• ASSIGNED TASK:
Leaving out the pictures, please retype each record exactly.

• DATA EXTRACTS:
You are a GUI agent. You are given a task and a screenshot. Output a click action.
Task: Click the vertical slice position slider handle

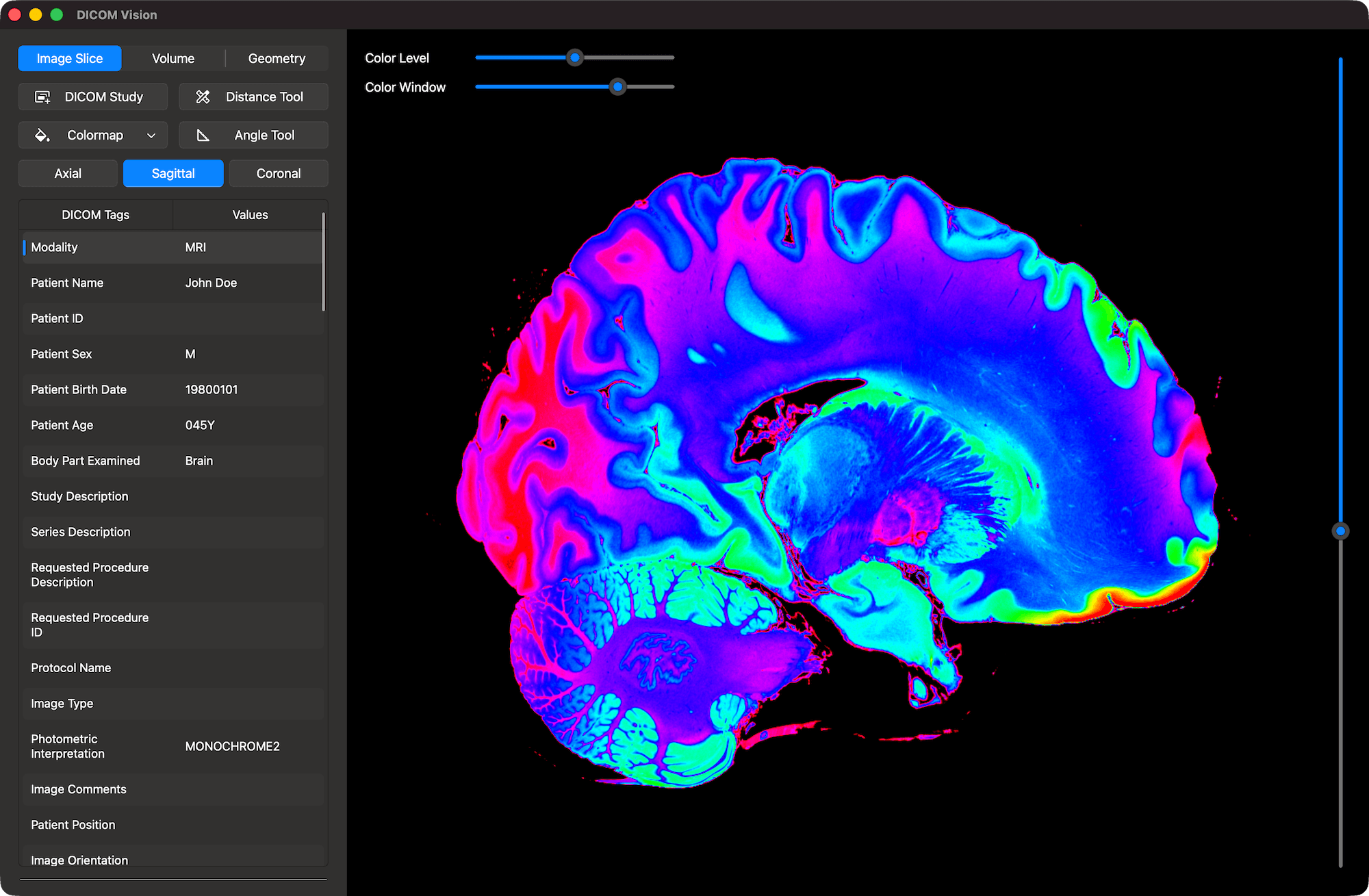[1340, 530]
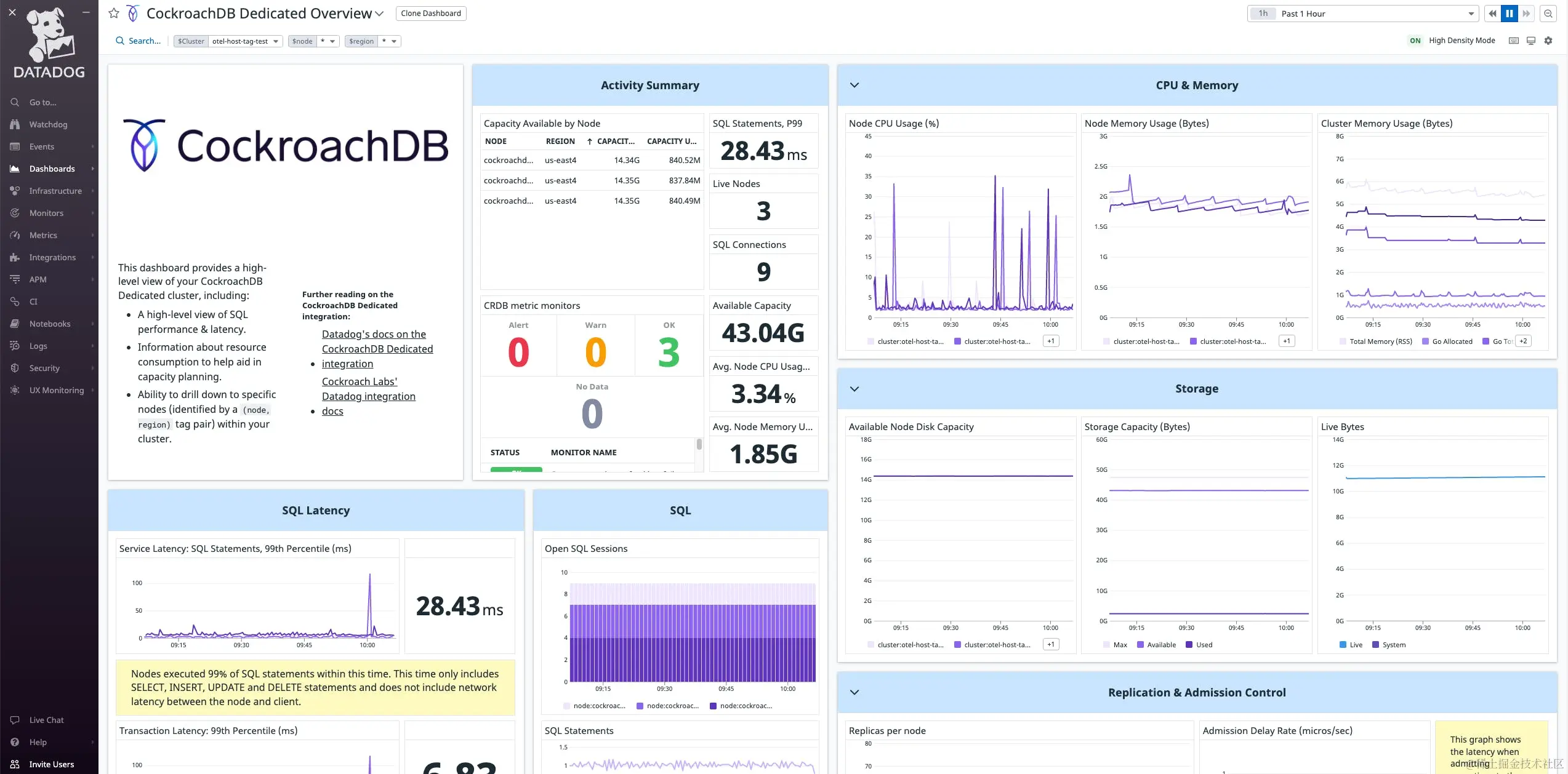1568x774 pixels.
Task: Click the Notebooks icon in the sidebar
Action: tap(15, 323)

• RESPONSE TO THIS EXERCISE:
You are a GUI agent. You are given a task and a screenshot. Output a click action.
Task: Click the vertical slice position slider handle

[1340, 530]
1568x774 pixels.
Task: Click the Notebooks icon in the sidebar
Action: tap(15, 323)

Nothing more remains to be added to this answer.